Late December always brings a tendency toward reflection. The year is nearly past, magazines and news shows are offering retrospectives, even social media gets into the game with year-end round ups. Some years are full of landmark moments–births and weddings, new jobs and renovations. Other years just glance off your memory like shopping lists. For the Careys 2015 was a year of endings and beginnings, it was a yin and yang of events. Happy milestones and challenging adversity. A balance of what was and what will be.
I suppose most years offer up their fair share of memorable events and we had some great ones this year–topped off with a high school graduation, a soulful family vacation, and a launching into a new era for all of us.
So reflecting on our year, I would call it a year of discovery.
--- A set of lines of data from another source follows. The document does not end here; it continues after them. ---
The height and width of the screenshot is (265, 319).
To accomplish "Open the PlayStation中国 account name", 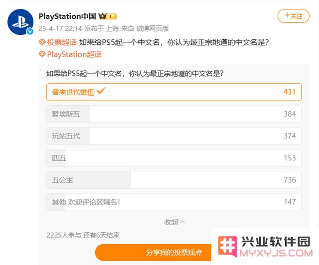I will click(67, 16).
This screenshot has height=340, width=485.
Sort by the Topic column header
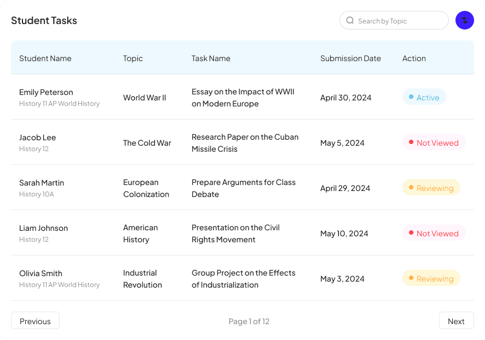coord(133,58)
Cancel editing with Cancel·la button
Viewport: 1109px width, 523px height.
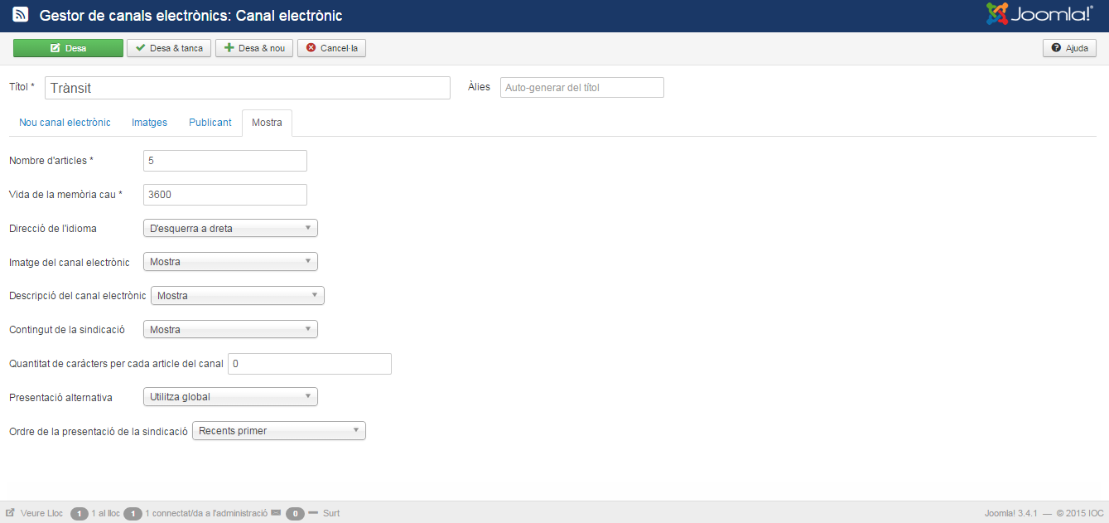point(331,48)
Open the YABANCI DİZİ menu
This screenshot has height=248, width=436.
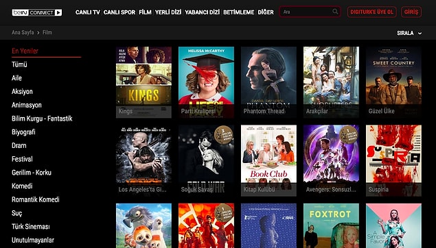(x=202, y=12)
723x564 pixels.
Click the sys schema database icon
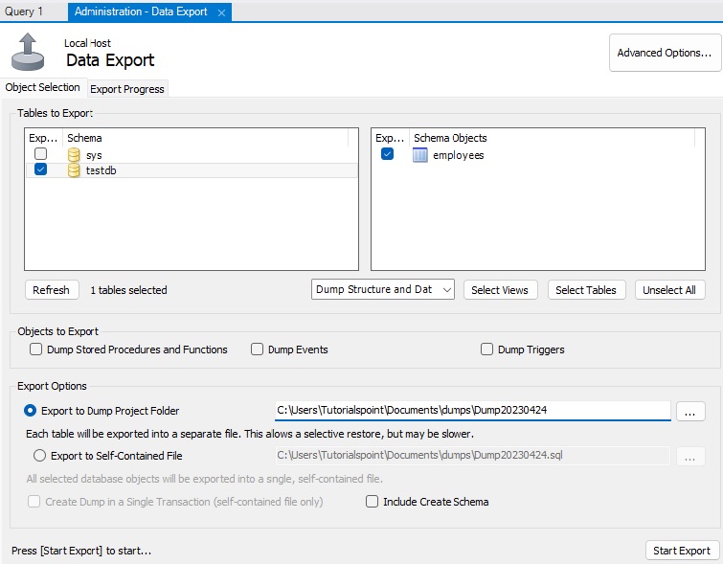point(74,154)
This is the year I learned how very lucky I am in my family and friends–people who have stepped up to help and offer support. I learned that there is real positive energy in the world and, when called upon, humans are more than happy to offer what they can. This is also the year I reconnected with people from all the moments of my past–picking up the phone and speaking with college classmates and professors who I have not talked to in nearly 30 years, having coffee with former colleagues, meeting with old friends. There is nothing so gratifying as reconnecting with fellow travelers and sharing experiences. It served as a reminder of all of the smart people who have shared my journey. It has been a year with the gift of unstructured time. A year of long drives and long phone calls. Mostly, 2015 is the year I rediscovered my own voice and gave it expression.
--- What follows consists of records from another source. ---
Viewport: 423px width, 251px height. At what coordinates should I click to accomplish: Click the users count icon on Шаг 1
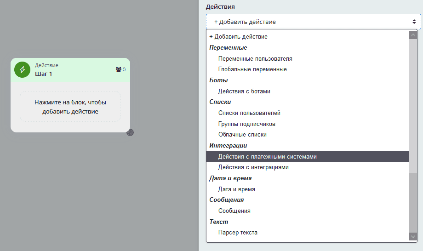point(119,69)
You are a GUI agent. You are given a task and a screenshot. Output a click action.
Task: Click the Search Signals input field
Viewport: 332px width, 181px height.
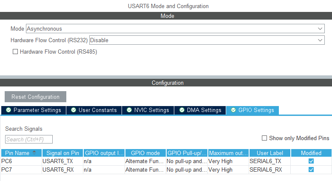29,139
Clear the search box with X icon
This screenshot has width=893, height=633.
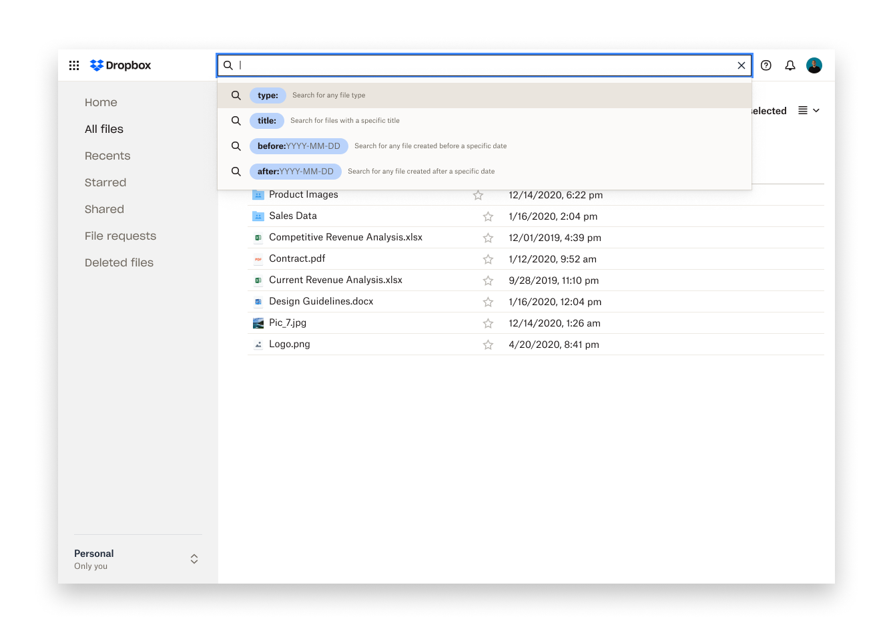741,65
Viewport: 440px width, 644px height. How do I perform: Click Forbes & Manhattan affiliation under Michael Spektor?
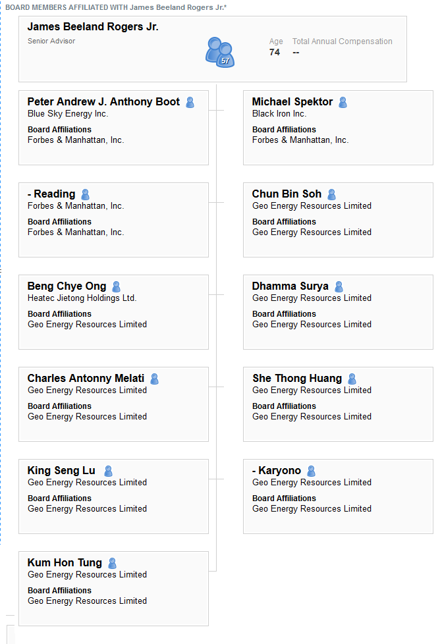(x=300, y=140)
Despite these affirming moments I am anxious to see the end of 2015, if only to reveal the offerings of 2016. I have great hope that it will be a year of beginnings and opportunities. My resolution is to be my best self for the people who share my life–I fully admit that I have been challenged this year in that regard–short tempered and not always appreciative of the small moments that add up to a day that is, on balance, more good than bad. I vow to make this the year that I value those moments. If nothing else, that has been another lesson of 2015–how fortunate we are on so many levels.
So, this year has defined my future in ways that I am only beginning to understand. I believe it has altered the trajectory of my career. I do not know where this path may lead, but I know is has hidden curves, steep hills, and potholes. I hope it also brings some straight, broad avenues, wide-open vistas, and a few easy downhill rambles.